Atendentes que prestam serviço terceirizado para grandes empresas de telefonia contaram técnicas que, segundo eles, são usadas para tentar enganar o cliente e seriam ensinadas pelos próprios chefes. Os depoimentos exclusivos foram exibidos em reportagem do Bom Dia Minas nesta quinta-feira (6). Por vezes, o atendente parece ser o vilão nos atendimentos, mas os relatos denunciam que algumas atitudes são tomadas para cumprir metas estabelecidas pela prórpia empresa.
Um homem que trabalha em uma operadora de telefonia móvel contou como é orientado a agir quando um cliente liga querendo cancelar um serviço. Segundo ele, a meta é não deixar o cliente sair da operadora. Para isso, a cada ligação, é preciso enrolar para que o contratante não consiga concluir o cancelamento.
“Na hora que o cliente tá muito irritado, porque eles obrigam a gente fazer isso com o cliente, aí a gente pega e transfere o cliente pra outro setor, passa o número de protocolo errado. As vezes, até chega ao ponto de desligar o cliente”, explica o atendente de telemarketing. O funcionário disse que pode levar advertência e ter três dias descontados no salário, caso o cliente consiga efetuar o cancelamento.

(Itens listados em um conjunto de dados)
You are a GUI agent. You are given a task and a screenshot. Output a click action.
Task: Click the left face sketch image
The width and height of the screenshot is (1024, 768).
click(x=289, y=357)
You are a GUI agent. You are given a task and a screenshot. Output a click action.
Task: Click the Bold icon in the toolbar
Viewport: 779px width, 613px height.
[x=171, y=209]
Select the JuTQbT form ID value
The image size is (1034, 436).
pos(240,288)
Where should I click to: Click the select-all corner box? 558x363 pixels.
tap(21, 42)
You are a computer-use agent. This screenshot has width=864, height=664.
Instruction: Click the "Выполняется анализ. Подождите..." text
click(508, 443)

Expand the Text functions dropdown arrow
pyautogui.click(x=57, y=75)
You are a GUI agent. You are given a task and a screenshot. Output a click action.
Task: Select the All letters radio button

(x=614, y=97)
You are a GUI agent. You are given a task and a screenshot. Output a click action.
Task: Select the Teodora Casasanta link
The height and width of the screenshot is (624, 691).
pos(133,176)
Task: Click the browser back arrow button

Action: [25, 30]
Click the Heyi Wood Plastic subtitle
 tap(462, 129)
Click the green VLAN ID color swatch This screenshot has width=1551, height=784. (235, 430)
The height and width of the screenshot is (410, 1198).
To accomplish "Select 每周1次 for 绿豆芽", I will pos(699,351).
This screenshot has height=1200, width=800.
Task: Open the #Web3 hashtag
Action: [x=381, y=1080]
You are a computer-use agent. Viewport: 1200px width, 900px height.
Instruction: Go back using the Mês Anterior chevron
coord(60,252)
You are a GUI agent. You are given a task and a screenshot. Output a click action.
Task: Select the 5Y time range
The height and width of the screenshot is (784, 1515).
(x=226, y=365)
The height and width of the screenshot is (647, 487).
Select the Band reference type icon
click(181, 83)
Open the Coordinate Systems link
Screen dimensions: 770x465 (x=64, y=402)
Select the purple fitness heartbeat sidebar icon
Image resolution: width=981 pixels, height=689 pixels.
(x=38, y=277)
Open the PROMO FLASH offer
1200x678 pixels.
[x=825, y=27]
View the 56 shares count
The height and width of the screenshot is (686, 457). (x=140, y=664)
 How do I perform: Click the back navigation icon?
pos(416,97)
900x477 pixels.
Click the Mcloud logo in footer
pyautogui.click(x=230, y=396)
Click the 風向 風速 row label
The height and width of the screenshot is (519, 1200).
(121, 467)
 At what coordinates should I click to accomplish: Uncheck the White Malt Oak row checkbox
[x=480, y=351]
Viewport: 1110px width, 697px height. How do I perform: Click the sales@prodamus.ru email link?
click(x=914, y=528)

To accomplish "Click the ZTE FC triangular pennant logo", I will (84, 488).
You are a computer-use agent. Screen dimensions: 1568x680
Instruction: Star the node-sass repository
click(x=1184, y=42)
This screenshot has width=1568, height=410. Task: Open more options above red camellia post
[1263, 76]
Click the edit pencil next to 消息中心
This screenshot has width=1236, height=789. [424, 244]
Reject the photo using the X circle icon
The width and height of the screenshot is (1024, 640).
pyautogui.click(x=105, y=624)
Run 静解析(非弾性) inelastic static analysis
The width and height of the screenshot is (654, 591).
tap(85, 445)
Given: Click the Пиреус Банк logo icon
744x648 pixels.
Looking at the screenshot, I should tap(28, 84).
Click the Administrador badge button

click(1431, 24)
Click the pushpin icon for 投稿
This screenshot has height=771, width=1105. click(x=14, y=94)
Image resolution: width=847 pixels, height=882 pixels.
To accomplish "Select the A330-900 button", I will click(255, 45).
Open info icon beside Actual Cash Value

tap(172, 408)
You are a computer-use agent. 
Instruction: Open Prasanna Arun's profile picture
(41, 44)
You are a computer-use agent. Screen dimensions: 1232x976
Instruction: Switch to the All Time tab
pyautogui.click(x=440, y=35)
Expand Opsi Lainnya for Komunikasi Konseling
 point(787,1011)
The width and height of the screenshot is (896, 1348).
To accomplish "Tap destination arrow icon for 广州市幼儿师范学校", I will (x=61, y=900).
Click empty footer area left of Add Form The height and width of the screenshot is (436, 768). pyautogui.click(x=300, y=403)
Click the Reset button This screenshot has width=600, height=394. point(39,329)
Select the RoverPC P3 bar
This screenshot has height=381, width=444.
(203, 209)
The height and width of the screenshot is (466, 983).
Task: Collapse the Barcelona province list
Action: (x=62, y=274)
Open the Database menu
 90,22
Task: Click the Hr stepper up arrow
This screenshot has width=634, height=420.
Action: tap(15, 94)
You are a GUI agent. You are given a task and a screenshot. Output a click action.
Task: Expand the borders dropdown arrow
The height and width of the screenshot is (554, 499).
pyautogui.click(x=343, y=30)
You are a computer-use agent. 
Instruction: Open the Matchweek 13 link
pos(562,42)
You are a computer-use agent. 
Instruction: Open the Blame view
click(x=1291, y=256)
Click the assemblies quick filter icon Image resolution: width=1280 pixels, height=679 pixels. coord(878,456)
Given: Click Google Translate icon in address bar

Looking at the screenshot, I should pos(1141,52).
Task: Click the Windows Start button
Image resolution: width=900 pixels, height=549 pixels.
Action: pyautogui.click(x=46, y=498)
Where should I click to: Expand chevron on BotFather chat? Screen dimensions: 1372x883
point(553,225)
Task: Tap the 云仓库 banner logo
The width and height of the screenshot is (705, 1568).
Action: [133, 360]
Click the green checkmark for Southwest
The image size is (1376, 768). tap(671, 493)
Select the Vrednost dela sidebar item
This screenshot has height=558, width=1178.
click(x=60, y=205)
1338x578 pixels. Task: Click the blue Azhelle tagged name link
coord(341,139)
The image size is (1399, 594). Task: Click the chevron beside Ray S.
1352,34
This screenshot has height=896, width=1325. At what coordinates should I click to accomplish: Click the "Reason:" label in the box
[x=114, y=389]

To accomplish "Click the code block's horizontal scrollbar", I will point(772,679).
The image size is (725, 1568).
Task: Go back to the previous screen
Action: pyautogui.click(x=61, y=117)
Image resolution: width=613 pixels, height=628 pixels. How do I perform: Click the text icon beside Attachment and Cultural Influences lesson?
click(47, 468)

**TAREFA 1**.
No texto sobre os atendentes de telemarketing, quais consequências o funcionário afirma poder sofrer caso o cliente consiga efetuar o cancelamento?
**TAREFA 2**.
Traduza para o inglês a seguinte frase do texto sobre os atendentes de telemarketing: "Segundo ele, a meta é não deixar o cliente sair da operadora."

**RESPOSTA 1**.
Ele pode levar advertência e ter três dias descontados no salário.

**RESPOSTA 2**.
According to him, the goal is not to let the customer leave the carrier.